I agree that you should keep in mind that they were impressed with the soaps you are already making.

However if I were to pick two of my favorite bars for wow factor, one would definitely be a salt bar and one would be a red clay and charcoal bar. I got the idea for mine from this Soap Queen tutorial. Although that one is melt and pour its easy to figure out how to do similar with CP, and I used Moroccan red clay and madder root infusion for the red. People love it, and you can easily add in a bit of fancy oil or butter - I used shea.


----------



## HoneyLady (Jul 30, 2014)

All very good points!

 My question would be : What does the SPA want ?  Specifically ?  Are they looking for products they can use on the client and THEN sell in the front?  Just for sale ?  What's their niche ?  Do they use all vegan products ?  (My lard and honey/beeswax soaps wouldn't do, then !)  Organic ?  What's their hook ?  What products are they using now ?  Why do they like them ?
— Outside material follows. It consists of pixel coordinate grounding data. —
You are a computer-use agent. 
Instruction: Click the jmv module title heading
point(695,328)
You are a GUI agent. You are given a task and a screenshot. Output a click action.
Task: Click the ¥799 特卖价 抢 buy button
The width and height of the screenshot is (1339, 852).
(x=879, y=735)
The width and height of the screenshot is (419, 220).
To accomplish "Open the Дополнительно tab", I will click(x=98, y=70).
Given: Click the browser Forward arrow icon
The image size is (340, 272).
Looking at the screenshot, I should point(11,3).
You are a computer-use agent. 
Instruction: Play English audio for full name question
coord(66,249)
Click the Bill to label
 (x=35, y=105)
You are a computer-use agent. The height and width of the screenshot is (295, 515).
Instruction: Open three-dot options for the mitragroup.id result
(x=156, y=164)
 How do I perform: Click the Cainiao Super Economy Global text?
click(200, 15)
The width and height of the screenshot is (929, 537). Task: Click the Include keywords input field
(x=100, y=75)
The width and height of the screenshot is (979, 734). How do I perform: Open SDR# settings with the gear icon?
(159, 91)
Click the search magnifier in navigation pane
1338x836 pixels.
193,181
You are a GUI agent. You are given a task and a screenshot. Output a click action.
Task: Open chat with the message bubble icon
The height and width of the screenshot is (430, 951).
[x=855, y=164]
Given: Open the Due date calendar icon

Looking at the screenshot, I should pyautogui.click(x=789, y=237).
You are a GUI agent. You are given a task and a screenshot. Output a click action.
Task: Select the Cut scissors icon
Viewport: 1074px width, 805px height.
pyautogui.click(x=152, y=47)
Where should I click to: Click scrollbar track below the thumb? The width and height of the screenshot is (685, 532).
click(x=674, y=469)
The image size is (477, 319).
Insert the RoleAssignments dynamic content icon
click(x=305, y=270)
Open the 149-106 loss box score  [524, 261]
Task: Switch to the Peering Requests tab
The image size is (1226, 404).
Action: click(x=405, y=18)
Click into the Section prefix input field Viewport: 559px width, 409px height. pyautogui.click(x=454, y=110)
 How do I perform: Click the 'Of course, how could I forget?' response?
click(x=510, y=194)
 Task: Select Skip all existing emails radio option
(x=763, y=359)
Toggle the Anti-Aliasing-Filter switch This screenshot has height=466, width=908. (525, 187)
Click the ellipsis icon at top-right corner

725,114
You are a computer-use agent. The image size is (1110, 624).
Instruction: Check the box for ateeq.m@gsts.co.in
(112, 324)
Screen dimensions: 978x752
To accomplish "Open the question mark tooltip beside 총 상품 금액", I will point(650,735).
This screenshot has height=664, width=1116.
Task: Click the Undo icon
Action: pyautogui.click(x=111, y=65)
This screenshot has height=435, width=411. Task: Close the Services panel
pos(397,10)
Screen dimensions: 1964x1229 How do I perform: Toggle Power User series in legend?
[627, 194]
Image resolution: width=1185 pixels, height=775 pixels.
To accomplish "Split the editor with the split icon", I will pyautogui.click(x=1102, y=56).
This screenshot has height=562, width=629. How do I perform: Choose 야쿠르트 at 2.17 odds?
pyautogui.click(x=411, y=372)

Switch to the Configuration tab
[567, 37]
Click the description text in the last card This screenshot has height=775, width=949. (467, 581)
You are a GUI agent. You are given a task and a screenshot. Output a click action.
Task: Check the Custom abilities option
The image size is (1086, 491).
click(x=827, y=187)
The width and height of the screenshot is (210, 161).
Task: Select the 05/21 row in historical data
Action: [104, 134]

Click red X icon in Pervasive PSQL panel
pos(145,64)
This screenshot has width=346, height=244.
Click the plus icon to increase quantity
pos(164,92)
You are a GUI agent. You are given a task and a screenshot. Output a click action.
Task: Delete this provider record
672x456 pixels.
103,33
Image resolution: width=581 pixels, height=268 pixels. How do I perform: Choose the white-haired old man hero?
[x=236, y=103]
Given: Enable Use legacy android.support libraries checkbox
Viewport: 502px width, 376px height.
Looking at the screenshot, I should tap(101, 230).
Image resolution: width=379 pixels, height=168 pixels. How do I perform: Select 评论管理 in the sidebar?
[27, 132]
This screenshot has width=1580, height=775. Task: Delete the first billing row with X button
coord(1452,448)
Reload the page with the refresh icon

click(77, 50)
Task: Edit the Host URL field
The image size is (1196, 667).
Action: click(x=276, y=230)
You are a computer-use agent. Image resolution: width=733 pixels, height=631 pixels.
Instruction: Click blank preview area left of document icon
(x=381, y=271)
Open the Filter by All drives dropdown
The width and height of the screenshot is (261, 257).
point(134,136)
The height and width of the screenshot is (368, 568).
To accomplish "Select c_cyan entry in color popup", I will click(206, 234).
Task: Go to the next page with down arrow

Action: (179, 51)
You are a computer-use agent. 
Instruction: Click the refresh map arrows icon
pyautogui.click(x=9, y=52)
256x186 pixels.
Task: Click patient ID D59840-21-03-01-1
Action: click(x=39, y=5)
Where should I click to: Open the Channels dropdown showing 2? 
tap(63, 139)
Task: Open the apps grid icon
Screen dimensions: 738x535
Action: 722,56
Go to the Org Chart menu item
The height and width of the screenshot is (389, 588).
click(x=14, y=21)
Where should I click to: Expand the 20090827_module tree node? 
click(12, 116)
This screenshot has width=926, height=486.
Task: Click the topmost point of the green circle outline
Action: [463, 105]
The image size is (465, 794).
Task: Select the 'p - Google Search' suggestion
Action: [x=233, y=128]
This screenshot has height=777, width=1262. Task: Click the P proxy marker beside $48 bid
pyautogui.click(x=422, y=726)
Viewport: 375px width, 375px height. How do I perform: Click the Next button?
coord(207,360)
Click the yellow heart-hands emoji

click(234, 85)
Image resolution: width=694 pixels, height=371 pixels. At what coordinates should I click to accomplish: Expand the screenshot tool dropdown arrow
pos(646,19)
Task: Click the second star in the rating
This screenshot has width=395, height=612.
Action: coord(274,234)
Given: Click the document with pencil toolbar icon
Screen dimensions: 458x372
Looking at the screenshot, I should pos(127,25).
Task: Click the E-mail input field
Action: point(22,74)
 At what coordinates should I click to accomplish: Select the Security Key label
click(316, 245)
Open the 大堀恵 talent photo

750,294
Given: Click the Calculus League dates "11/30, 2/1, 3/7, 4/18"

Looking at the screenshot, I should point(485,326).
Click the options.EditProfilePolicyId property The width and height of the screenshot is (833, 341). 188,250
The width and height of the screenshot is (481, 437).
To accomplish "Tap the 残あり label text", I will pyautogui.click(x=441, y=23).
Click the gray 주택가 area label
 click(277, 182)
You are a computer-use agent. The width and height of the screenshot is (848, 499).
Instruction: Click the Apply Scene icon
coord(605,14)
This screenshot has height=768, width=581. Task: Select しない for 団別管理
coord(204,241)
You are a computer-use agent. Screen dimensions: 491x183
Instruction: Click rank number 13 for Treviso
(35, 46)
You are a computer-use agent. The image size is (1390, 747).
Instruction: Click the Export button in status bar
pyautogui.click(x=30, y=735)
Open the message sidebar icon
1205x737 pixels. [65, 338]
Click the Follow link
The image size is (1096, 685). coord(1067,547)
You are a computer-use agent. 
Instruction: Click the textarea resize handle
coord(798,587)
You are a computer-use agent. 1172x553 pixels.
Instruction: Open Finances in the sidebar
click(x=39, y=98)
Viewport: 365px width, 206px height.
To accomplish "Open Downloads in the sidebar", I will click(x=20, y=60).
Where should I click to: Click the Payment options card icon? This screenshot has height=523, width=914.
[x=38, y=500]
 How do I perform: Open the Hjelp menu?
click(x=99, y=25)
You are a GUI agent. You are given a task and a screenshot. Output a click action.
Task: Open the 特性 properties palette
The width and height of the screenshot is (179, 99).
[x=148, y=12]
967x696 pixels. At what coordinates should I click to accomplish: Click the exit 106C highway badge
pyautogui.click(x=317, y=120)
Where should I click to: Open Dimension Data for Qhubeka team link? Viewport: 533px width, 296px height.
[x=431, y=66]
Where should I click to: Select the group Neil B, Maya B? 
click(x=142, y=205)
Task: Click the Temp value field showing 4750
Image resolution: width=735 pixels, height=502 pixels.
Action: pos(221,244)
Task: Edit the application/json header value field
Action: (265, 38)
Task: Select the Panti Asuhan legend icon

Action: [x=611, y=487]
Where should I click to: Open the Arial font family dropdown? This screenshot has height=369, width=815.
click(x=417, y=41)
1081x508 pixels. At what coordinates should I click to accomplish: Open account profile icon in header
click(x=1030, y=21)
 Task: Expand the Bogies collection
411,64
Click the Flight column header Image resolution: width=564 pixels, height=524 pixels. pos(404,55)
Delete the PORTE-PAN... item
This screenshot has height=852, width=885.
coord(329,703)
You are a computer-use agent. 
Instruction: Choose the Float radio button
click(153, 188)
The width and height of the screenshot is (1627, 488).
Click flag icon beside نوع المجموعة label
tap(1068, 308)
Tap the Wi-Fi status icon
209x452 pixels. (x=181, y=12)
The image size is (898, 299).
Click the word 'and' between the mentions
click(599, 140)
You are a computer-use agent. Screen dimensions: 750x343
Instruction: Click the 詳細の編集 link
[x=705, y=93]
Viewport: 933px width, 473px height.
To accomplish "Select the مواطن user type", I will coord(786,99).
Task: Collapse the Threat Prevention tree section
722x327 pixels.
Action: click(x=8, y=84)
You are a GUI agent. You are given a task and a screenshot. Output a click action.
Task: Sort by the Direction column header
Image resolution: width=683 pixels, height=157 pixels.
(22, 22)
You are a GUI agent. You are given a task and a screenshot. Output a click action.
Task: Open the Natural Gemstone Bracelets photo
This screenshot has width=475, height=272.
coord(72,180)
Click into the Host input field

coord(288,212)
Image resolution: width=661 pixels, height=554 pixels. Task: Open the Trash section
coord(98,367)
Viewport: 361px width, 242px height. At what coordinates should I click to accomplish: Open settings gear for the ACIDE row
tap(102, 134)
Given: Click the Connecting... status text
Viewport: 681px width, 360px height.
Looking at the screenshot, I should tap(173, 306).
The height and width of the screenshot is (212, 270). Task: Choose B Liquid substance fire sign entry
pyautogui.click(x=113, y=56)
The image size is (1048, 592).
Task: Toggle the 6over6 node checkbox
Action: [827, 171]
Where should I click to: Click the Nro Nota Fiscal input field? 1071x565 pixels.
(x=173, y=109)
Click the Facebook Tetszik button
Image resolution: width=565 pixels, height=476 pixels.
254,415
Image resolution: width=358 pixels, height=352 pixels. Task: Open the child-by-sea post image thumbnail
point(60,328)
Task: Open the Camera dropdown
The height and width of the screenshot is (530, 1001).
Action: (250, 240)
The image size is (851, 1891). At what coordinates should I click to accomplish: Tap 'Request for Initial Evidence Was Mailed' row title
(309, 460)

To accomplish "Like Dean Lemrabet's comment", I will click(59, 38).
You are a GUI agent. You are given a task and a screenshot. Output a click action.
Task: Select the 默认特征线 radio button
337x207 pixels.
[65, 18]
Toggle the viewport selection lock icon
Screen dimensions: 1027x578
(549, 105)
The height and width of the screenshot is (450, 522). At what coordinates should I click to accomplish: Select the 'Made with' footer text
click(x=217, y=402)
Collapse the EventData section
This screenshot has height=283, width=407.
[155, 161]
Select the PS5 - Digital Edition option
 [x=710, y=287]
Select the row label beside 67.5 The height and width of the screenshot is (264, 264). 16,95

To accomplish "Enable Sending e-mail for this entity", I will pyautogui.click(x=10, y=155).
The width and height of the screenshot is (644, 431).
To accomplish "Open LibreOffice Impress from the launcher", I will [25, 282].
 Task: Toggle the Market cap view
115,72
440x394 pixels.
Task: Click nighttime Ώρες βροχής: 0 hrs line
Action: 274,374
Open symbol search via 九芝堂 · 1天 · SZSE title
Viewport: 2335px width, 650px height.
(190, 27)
 Try and talk to them about what they envision.  I have had several different jobs through the years that involved my taking other's ideas and putting them on paper, in one form or another.  If these people don't know soap making, you are not on the same page with them.  You need to ask "Describe the picture you see in your head when you talk about my soaps in your spa."  Chances are 50/50 their picture is fuzzy, and THEY don't know what they want.

 They may be thinking coordinated lines of products -- soap, shampoo, lotion, balm, all identically scented.  They may want YOUR soaps with THEIR label on them, to give the impression THEY are creators of the soap.  Can you still sell soap elsewhere, or do they want to be exclusive ? 

 (An interesting question there : If YOU make it, and they put THEIR name on it, who bears the liability when someone decides the little red scratch on their arm they got from their own fingernail is really contact dermatitis, and are ready to sue ?)

 It may be a dream deal, but start writing down questions to ask.  It only makes you look smarter.

 ~HoneyLady~ :grin:


----------



## Dorymae (Jul 30, 2014)

HoneyLady said:


> All very good points!
> 
> (An interesting question there : If YOU make it, and they put THEIR name on it, who bears the liability when someone decides the little red scratch on their arm they got from their own fingernail is really contact dermatitis, and are ready to sue ?)
> 
> ~HoneyLady~ :grin:




The manufacturer of a product is responsible for the safety of the product.  That is what the regulations state in the US.


----------



## scotsman (Jul 31, 2014)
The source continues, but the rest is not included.